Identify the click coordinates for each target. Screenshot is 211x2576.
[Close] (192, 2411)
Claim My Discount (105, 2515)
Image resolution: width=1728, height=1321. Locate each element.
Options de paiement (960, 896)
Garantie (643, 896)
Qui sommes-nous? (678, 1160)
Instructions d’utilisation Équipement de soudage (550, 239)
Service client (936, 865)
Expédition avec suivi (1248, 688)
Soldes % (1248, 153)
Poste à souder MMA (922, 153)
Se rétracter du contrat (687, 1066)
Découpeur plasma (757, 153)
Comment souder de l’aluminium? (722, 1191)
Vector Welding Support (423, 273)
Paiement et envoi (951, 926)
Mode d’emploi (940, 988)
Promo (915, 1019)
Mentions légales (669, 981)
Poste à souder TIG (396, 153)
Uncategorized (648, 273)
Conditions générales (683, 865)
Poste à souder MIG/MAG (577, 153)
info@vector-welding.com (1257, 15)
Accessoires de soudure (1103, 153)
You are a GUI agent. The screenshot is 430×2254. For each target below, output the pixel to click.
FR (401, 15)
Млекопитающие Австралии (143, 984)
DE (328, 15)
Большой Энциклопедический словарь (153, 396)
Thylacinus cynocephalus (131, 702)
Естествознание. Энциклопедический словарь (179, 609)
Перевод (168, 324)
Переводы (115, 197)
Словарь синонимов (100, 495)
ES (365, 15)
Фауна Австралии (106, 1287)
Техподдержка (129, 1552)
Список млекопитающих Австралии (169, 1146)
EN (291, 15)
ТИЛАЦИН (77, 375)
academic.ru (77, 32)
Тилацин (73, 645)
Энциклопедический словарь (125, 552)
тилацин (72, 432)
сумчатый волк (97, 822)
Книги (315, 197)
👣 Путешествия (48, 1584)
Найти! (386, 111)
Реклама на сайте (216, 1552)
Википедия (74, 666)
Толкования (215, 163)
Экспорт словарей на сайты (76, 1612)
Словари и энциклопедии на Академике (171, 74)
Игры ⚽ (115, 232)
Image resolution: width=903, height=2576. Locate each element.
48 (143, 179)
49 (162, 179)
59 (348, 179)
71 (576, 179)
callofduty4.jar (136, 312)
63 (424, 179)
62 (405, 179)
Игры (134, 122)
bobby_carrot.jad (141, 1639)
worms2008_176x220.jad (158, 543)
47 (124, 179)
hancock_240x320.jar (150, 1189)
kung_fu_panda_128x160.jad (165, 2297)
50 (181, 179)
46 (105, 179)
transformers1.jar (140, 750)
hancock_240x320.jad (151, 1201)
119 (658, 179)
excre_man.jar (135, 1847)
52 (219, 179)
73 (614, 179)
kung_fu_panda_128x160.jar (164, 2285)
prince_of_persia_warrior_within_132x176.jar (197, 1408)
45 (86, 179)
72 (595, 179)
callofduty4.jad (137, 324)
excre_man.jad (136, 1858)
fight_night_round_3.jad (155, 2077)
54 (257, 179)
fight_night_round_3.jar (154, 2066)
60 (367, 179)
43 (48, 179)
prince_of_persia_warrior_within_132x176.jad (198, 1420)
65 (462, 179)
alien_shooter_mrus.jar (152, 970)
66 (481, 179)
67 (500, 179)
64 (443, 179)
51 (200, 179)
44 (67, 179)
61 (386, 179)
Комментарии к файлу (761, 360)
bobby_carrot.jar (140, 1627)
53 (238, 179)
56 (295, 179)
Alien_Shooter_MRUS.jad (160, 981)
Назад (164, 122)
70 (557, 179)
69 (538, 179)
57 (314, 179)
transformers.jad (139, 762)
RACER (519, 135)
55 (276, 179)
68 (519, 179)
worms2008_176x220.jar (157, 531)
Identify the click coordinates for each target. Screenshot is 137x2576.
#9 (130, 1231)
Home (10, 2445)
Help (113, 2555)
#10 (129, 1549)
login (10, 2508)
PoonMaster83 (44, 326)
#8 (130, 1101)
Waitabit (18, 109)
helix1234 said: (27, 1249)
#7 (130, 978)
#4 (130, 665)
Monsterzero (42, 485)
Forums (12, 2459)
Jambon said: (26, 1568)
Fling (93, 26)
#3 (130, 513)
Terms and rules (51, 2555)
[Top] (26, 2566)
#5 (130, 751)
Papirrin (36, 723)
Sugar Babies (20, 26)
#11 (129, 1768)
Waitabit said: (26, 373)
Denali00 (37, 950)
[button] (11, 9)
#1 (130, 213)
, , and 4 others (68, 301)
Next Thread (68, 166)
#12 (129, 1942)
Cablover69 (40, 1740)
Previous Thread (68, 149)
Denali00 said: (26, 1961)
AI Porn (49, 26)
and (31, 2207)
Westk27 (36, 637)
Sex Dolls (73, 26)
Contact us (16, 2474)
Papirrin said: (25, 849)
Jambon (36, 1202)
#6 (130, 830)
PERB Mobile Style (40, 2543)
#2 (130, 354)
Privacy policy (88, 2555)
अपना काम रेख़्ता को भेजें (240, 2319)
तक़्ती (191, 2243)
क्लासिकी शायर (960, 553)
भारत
_ _ _ _ _ _ _
PROBLEM TO SOLVE →
All of the entries above must be transcribed exactly.

REPLY TO THE EXERCISE →
Identify the click coordinates for each target. Screenshot is 211x2576.
[Close] (192, 2411)
Claim My Discount (105, 2515)
Image resolution: width=1728, height=1321. Locate each element.
Options de paiement (960, 896)
Garantie (643, 896)
Qui sommes-nous? (678, 1160)
Instructions d’utilisation Équipement de soudage (550, 239)
Service client (936, 865)
Expédition avec suivi (1248, 688)
Soldes % (1248, 153)
Poste à souder MMA (922, 153)
Se rétracter du contrat (687, 1066)
Découpeur plasma (757, 153)
Comment souder de l’aluminium? (722, 1191)
Vector Welding Support (423, 273)
Paiement et envoi (951, 926)
Mode d’emploi (940, 988)
Promo (915, 1019)
Mentions légales (669, 981)
Poste à souder TIG (396, 153)
Uncategorized (648, 273)
Conditions générales (683, 865)
Poste à souder MIG/MAG (577, 153)
info@vector-welding.com (1257, 15)
Accessoires de soudure (1103, 153)
You are a GUI agent. The screenshot is 430×2254. For each target below, output the pixel to click.
FR (401, 15)
Млекопитающие Австралии (143, 984)
DE (328, 15)
Большой Энциклопедический словарь (153, 396)
Thylacinus cynocephalus (131, 702)
Естествознание. Энциклопедический словарь (179, 609)
Перевод (168, 324)
Переводы (115, 197)
Словарь синонимов (100, 495)
ES (365, 15)
Фауна Австралии (106, 1287)
Техподдержка (129, 1552)
Список млекопитающих Австралии (169, 1146)
EN (291, 15)
ТИЛАЦИН (77, 375)
academic.ru (77, 32)
Тилацин (73, 645)
Энциклопедический словарь (125, 552)
тилацин (72, 432)
сумчатый волк (97, 822)
Книги (315, 197)
👣 Путешествия (48, 1584)
Найти! (386, 111)
Реклама на сайте (216, 1552)
Википедия (74, 666)
Толкования (215, 163)
Экспорт словарей на сайты (76, 1612)
Словари и энциклопедии на Академике (171, 74)
Игры ⚽ (115, 232)
Image resolution: width=903, height=2576. Locate each element.
48 (143, 179)
49 (162, 179)
59 (348, 179)
71 (576, 179)
callofduty4.jar (136, 312)
63 (424, 179)
62 (405, 179)
Игры (134, 122)
bobby_carrot.jad (141, 1639)
worms2008_176x220.jad (158, 543)
47 (124, 179)
hancock_240x320.jar (150, 1189)
kung_fu_panda_128x160.jad (165, 2297)
50 (181, 179)
46 (105, 179)
transformers1.jar (140, 750)
hancock_240x320.jad (151, 1201)
119 (658, 179)
excre_man.jar (135, 1847)
52 (219, 179)
73 (614, 179)
kung_fu_panda_128x160.jar (164, 2285)
prince_of_persia_warrior_within_132x176.jar (197, 1408)
45 (86, 179)
72 (595, 179)
callofduty4.jad (137, 324)
excre_man.jad (136, 1858)
fight_night_round_3.jad (155, 2077)
54 (257, 179)
fight_night_round_3.jar (154, 2066)
60 (367, 179)
43 (48, 179)
prince_of_persia_warrior_within_132x176.jad (198, 1420)
65 (462, 179)
alien_shooter_mrus.jar (152, 970)
66 (481, 179)
67 (500, 179)
64 (443, 179)
51 (200, 179)
44 (67, 179)
61 (386, 179)
Комментарии к файлу (761, 360)
bobby_carrot.jar (140, 1627)
53 (238, 179)
56 (295, 179)
Alien_Shooter_MRUS.jad (160, 981)
Назад (164, 122)
70 (557, 179)
69 (538, 179)
57 (314, 179)
transformers.jad (139, 762)
RACER (519, 135)
55 (276, 179)
68 (519, 179)
worms2008_176x220.jar (157, 531)
Identify the click coordinates for each target. Screenshot is 137x2576.
#9 (130, 1231)
Home (10, 2445)
Help (113, 2555)
#10 (129, 1549)
login (10, 2508)
PoonMaster83 (44, 326)
#8 (130, 1101)
Waitabit (18, 109)
helix1234 said: (27, 1249)
#7 (130, 978)
#4 (130, 665)
Monsterzero (42, 485)
Forums (12, 2459)
Jambon said: (26, 1568)
Fling (93, 26)
#3 (130, 513)
Terms and rules (51, 2555)
[Top] (26, 2566)
#5 (130, 751)
Papirrin (36, 723)
Sugar Babies (20, 26)
#11 (129, 1768)
Waitabit said: (26, 373)
Denali00 (37, 950)
[button] (11, 9)
#1 (130, 213)
, , and 4 others (68, 301)
Next Thread (68, 166)
#12 (129, 1942)
Cablover69 (40, 1740)
Previous Thread (68, 149)
Denali00 said: (26, 1961)
AI Porn (49, 26)
and (31, 2207)
Westk27 (36, 637)
Sex Dolls (73, 26)
Contact us (16, 2474)
Papirrin said: (25, 849)
Jambon (36, 1202)
#6 (130, 830)
PERB Mobile Style (40, 2543)
#2 (130, 354)
Privacy policy (88, 2555)
अपना काम रेख़्ता को भेजें (240, 2319)
तक़्ती (191, 2243)
क्लासिकी शायर (960, 553)
भारत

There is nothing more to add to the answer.